=== THE INPUT ===

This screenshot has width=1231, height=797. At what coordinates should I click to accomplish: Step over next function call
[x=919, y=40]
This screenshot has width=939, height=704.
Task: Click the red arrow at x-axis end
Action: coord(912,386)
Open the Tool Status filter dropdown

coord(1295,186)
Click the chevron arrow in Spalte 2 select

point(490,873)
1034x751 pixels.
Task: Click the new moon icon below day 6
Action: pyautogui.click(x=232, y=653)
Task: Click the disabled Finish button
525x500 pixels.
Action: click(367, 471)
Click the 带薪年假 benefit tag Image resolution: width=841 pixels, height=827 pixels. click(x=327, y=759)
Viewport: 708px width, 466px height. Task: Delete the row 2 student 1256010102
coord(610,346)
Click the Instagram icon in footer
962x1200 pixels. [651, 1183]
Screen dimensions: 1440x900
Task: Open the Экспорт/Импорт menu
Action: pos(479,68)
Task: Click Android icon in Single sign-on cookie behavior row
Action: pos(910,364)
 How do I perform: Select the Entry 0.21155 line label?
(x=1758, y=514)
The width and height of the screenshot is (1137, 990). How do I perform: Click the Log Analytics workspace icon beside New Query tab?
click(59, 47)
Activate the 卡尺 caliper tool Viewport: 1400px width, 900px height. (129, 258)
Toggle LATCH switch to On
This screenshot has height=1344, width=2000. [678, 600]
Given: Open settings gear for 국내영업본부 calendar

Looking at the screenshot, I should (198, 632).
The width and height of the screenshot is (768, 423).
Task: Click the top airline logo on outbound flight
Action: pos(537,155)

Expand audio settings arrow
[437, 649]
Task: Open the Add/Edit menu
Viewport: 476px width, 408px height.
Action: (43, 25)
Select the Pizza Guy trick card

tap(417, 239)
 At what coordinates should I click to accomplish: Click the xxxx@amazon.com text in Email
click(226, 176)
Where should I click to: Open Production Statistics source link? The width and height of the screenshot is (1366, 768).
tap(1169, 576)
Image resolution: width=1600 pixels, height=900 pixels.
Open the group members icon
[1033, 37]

===

## WHAT YOU HAVE TO DO
Generate a verbatim printout of all the entries.

## RESPONSE FOR THIS EXERCISE
This screenshot has width=1231, height=797. At what coordinates should I click to accomplish: Step over next function call
[x=919, y=40]
This screenshot has width=939, height=704.
Task: Click the red arrow at x-axis end
Action: coord(912,386)
Open the Tool Status filter dropdown

coord(1295,186)
Click the chevron arrow in Spalte 2 select

point(490,873)
1034x751 pixels.
Task: Click the new moon icon below day 6
Action: pyautogui.click(x=232, y=653)
Task: Click the disabled Finish button
525x500 pixels.
Action: click(367, 471)
Click the 带薪年假 benefit tag Image resolution: width=841 pixels, height=827 pixels. click(x=327, y=759)
Viewport: 708px width, 466px height. Task: Delete the row 2 student 1256010102
coord(610,346)
Click the Instagram icon in footer
962x1200 pixels. [651, 1183]
Screen dimensions: 1440x900
Task: Open the Экспорт/Импорт menu
Action: pos(479,68)
Task: Click Android icon in Single sign-on cookie behavior row
Action: pos(910,364)
 How do I perform: Select the Entry 0.21155 line label?
(x=1758, y=514)
The width and height of the screenshot is (1137, 990). How do I perform: Click the Log Analytics workspace icon beside New Query tab?
click(59, 47)
Activate the 卡尺 caliper tool Viewport: 1400px width, 900px height. (129, 258)
Toggle LATCH switch to On
This screenshot has height=1344, width=2000. [678, 600]
Given: Open settings gear for 국내영업본부 calendar

Looking at the screenshot, I should (198, 632).
The width and height of the screenshot is (768, 423).
Task: Click the top airline logo on outbound flight
Action: pos(537,155)

Expand audio settings arrow
[437, 649]
Task: Open the Add/Edit menu
Viewport: 476px width, 408px height.
Action: (43, 25)
Select the Pizza Guy trick card

tap(417, 239)
 At what coordinates should I click to accomplish: Click the xxxx@amazon.com text in Email
click(226, 176)
Where should I click to: Open Production Statistics source link? The width and height of the screenshot is (1366, 768).
tap(1169, 576)
Image resolution: width=1600 pixels, height=900 pixels.
Open the group members icon
[1033, 37]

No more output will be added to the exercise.